World-renowned development economist Jeffrey Sachs has made it his mission to improve the lives of the world's poor, a job he believes has been made harder by the U.S. response to the September 11, 2001, attacks.
/ Source: Reuters

World-renowned development economist Jeffrey Sachs has made it his mission to improve the lives of the world's poor, a job he believes has been made harder by the U.S. response to the September 11, 2001, attacks.

In his view, the U.S. reaction to the September 11 attacks was to militarize development by moving resources to a Pentagon-led global war on terrorism and away from helping poor countries.

"What 9/11 did was distract the United States significantly, causing it to put focus on things that were not in America's long-term interest," Sachs said in an interview. "This very militarized approach ... cost trillions of dollars and, I believe, weakened the United States."
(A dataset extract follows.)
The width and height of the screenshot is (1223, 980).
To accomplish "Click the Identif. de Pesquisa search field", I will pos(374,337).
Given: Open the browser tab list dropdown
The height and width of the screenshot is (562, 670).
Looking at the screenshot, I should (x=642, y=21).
Countries such as Somalia and Yemen were evaluated on the basis of U.S. security interests instead of their development needs, he said, ignoring the fact that "poverty and hunger made them highly vulnerable to all kinds of abuses, including being havens for terrorist activity."

Sachs said he learned of the September 11 attacks while on a video conference with South Africa from his Harvard University office. He said it took him three days to realize what it meant. "I got the sense that the U.S. was going to embark on a very costly, very misguided, very expensive military response," Sachs said.
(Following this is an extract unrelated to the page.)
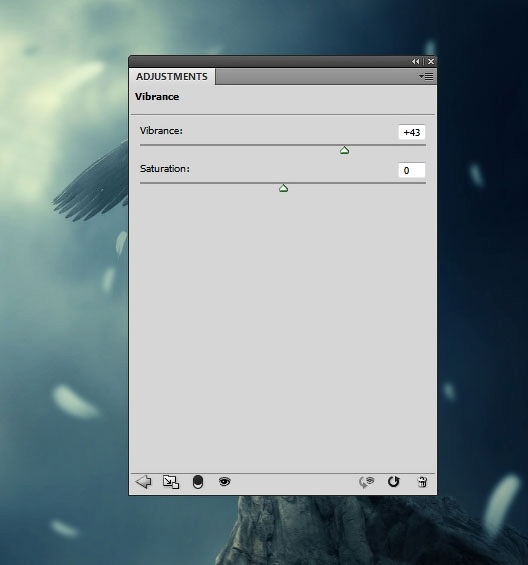Open the Adjustments panel flyout menu
The height and width of the screenshot is (565, 528).
(426, 76)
Sachs said the United States now plays "a very small role" in working to achieve the U.N. Millennium Development Goals that aim to halve global poverty, hunger and disease by 2015.

These international objectives are considered central to the fight against poverty in poor countries.

He said most of the world's poorest nations will exceed or come close to meeting the goals. But, he said, because of the diversion of resources after the September 11 attacks, "progress has not been as fast as it should and could have been."

Sachs said the attacks motivated him to sharpen his focus on efforts to help the poor. He moved from Harvard to New York, where he is director of the Earth Institute at Columbia University, to be nearer the United Nations, where he is a leading advocate of the Millennium Development Goals.